No matter where you are on the political spectrum this move by the Obama campaign has clear implications in at least one arena: mobile marketing.
Is there any better indication that text messaging is a marketing medium with serious potential? For smaller businesses, it is a cheap, effective way to get the message out and consumers are slowly beginning to warm to getting ads on their cellphones.
But the Obama campaign's move is perhaps most effectively demonstrating this potential. As Claire Cain Miller writes in The New York Times: "Technology pundits have been heralding the "year of mobile" every year for a decade, but this year might really be it. The latest evidence: the tizzy over Barack Obama's much-anticipated text message announcing his pick for running mate."
According to Miller, mobile marketers are watching the campaign's text initiative carefully and are coming away with some lessons. She quotes R.J. Talyor, product marketing manager for the digital marketing firm ExactTarget, who notes that the lesson to be learned from Obama, is use text messaging only for ads that are "urgent and portable." Of course, urgent in the business sense: According to the article, his firm sends text ads for fraud alerts from a bank, weekly coupons from a store or happy hour specials from a bar.
More good advice gleaned from the Obama campaign: Jason Spero, vice president of marketing for the mobile ad network AdMob adds that mobile marketers "should keep their messages succinct and simple and include a specific call to action" and with text messages, timing counts. (A lot of Obama supporters on the west coast were woken up in the middle of the night with the text message. Some of your customers might not be as excited as ardent Obama supporters to hear from you then.)

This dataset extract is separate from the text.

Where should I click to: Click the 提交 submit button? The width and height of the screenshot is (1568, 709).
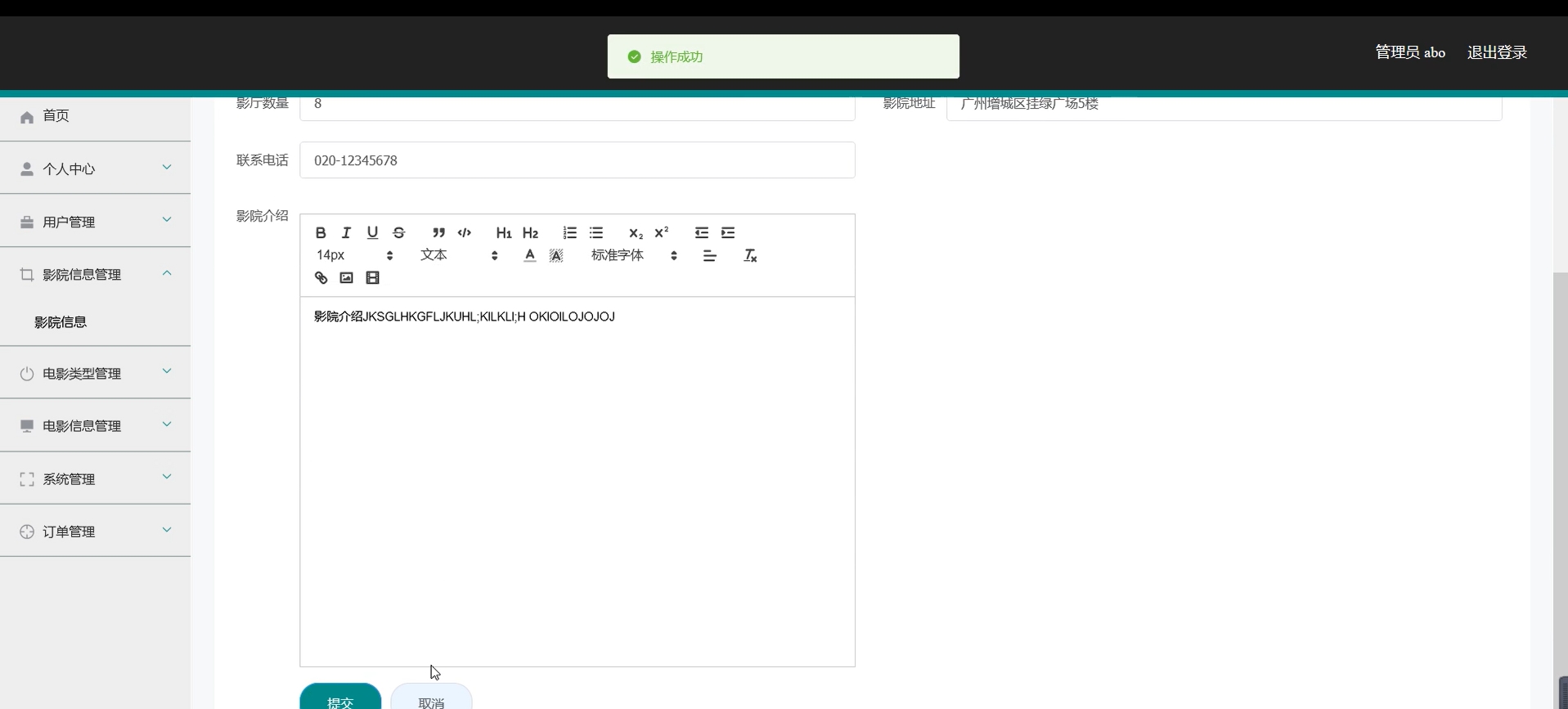[340, 699]
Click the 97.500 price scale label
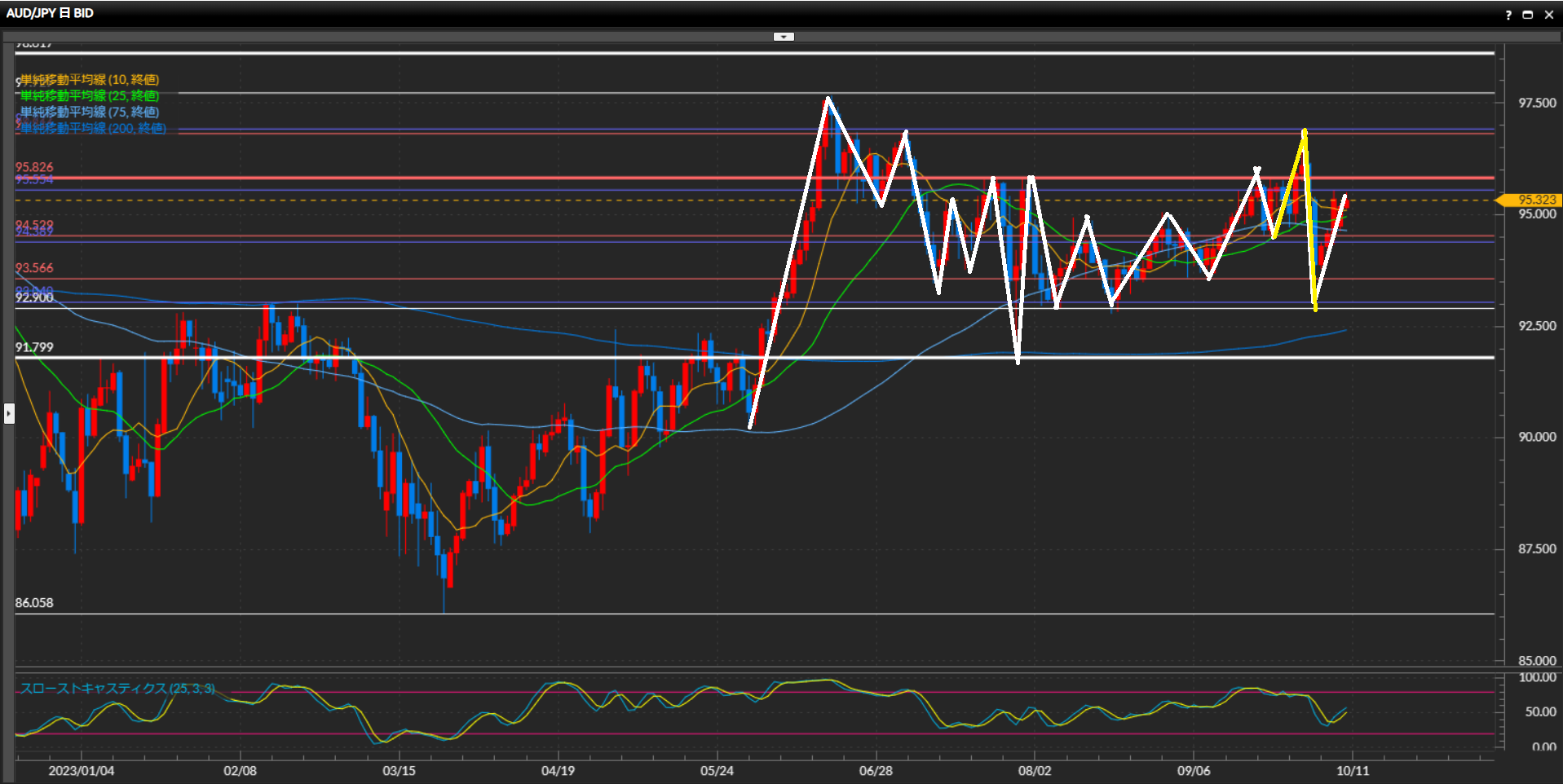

The final lesson for mobile marketers from the Obama campaign: Dorrian Porter, chief executive of Mozes, which creates mobile ad campaigns for musicians is quoted as saying, "Text messages create buzz that spreads beyond the person who receives the alert."
Miller continues: "Only the most loyal fans (and most interested competitors) will offer the Obama campaign or an advertiser their cell phone number, [Porter] said, but they might receive that message while sitting in a caf with friends and make it a topic of conversation."
Of course, the text campaign wasn't seamless. Many people found out the old fashioned way about Obama's pick. And some people got fake texts with false announcements. (Who wouldn't vote for someone with Michael Phelps as his running mate? Oh well.)
But for smaller businesses looking for an affordable, effective way to get the word out, it's time to take a look at what mobile marketing can do.